Сейчас, поправляя квадратные роговые очки и смеясь собственным колкостям, вставляя свое знаменитое «изумительная мерзость» и откровенно любуясь мерзостью, он пересказывал спектакль театра рабочей молодежи «Вечер у Волконской» – пьесу о декабристах. «Но когда Рылеев – кстати, очень хорошенький, надо будет приметить этого Рылеева, недурен был бы в “Эдипе”, – когда Рылеев сказал, что царизм необходимо расплющить без китайских антимоний, а дворцы экспроприировать…» Несколько искусственный хохот покрыл его слова. Тут позвонили, и Михаил Алексеевич поднялся открывать. Вставши, он оказался чуть не ниже сидящего Неретинского.
– Оригинал пришел, угощаю сегодня оригиналом…
Надя насторожилась. Здешние оригиналы ей никогда не нравились.
Меньше всего она ожидала встретить этого человека, которого впервые увидела здесь же дней десять назад, когда заходила с Женей и пела «Зарю-заряницу», и вместе с тем подспудно знала, что это он, и ради него шла сюда. Она все время ловила на себе его взгляд, тогда, в первый раз, и взгляд этот был странен – никакого вожделения, никакой приценки, но так, словно он давно когда-то, в детстве, видел ее и теперь радуется, что она выросла как раз такая, как надо. Он одобрял ее, как старший. Именно этого одобрения она и ждала всегда, но никто не мог этого дать, и менее всего старцы.
Он вошел и обвел присутствующих спокойно-снисходительным взором круглых серых глаз; снял шапочку, обнажив куполообразную голову, узнал Надю и кратко кивнул ей, или показалось.
– Честь имею представить! – гаерски крикнул Игорек. – Алхимик Остромов!
– Кого только нет, – сказал Стечин, – вот уже и алхимики.
– Я удивляюсь, – сказал Остромов. – Я удивляюсь. Если снесен целый верхний слой, что же удивительного, что обнажается нижний. И может быть, это возможность вернуться к той самой развилке, от которой пошло не туда – к безбожному Просвещению.
– Да, деградация бывает полезна, – кивнул Стечин.
– Какая прелесть, – сказал Неретинский. Остромов поглядел на него дружелюбно, как на неопасную диковину, и улыбнулся.

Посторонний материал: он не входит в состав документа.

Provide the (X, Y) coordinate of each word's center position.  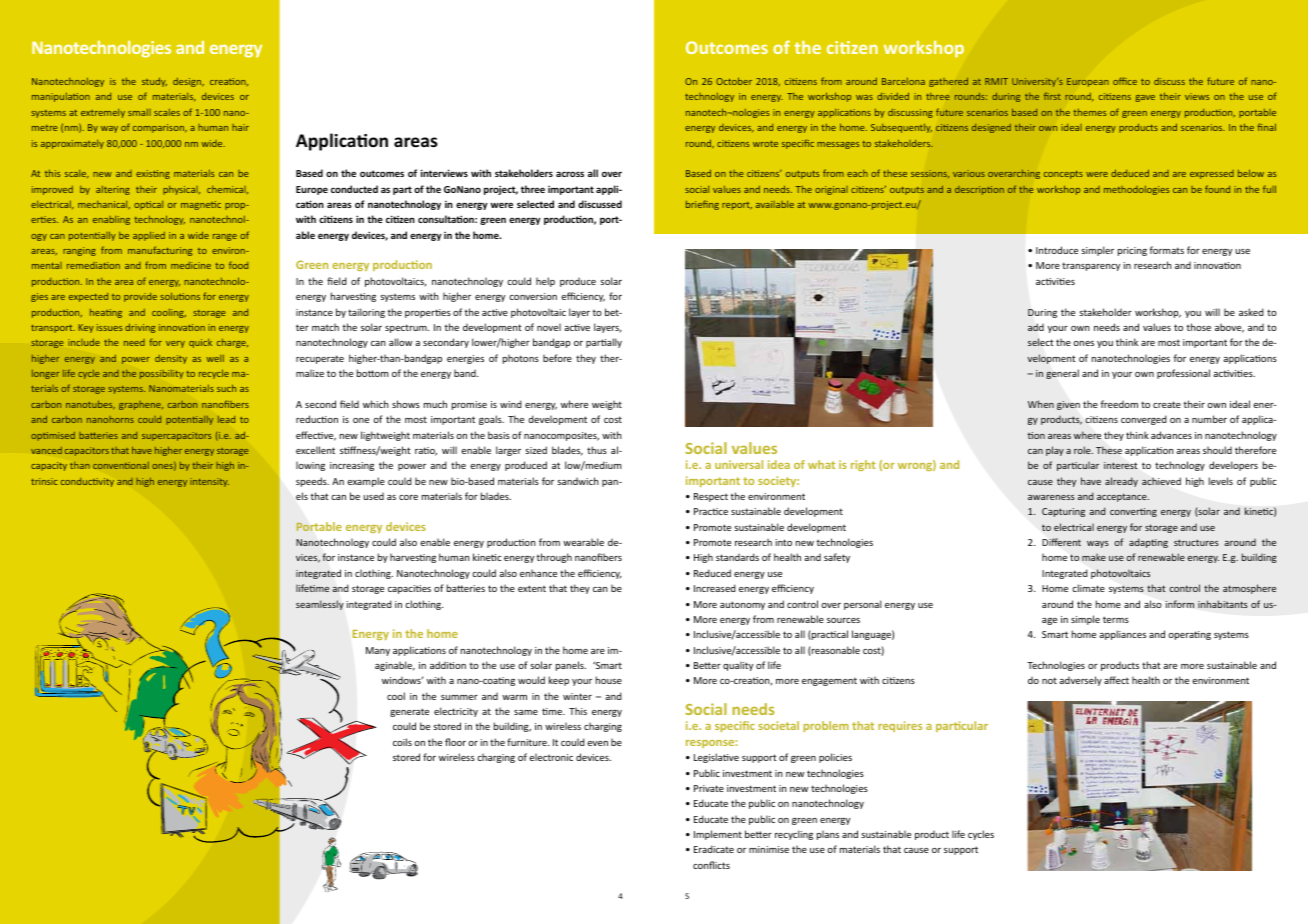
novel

Кажется, он тоже подумал: «Какая прелесть!»
– Кроме того, представления наши об алхимии, – добавил он, – весьма далеки от истинных.
– Ну, откуда же нам было взять истинных! – воскликнул Стечин. – Ртуть не варили, летучих мышей не растирали…
– Это вовсе не обязательно, – сказал Остромов, улыбнувшись и ему. – Не станем делать алхимиков глупей, чем они были: человечество со времен Аристотеля знало, что из одного элемента невозможно сделать другой. Наука может сделать лишь то, что происходит в природе, а в природе ни одна ящерица не становится птицей, и Дарвин, главный позитивист, такой же алхимик, как Парацельс.
Наде это понравилось: она никогда не верила в эволюцию. Только человек мог превратиться в нечто совсем иное, и никогда не знаешь почему: иногда его не могли раздавить годы испытаний, а иногда хватало косого взгляда.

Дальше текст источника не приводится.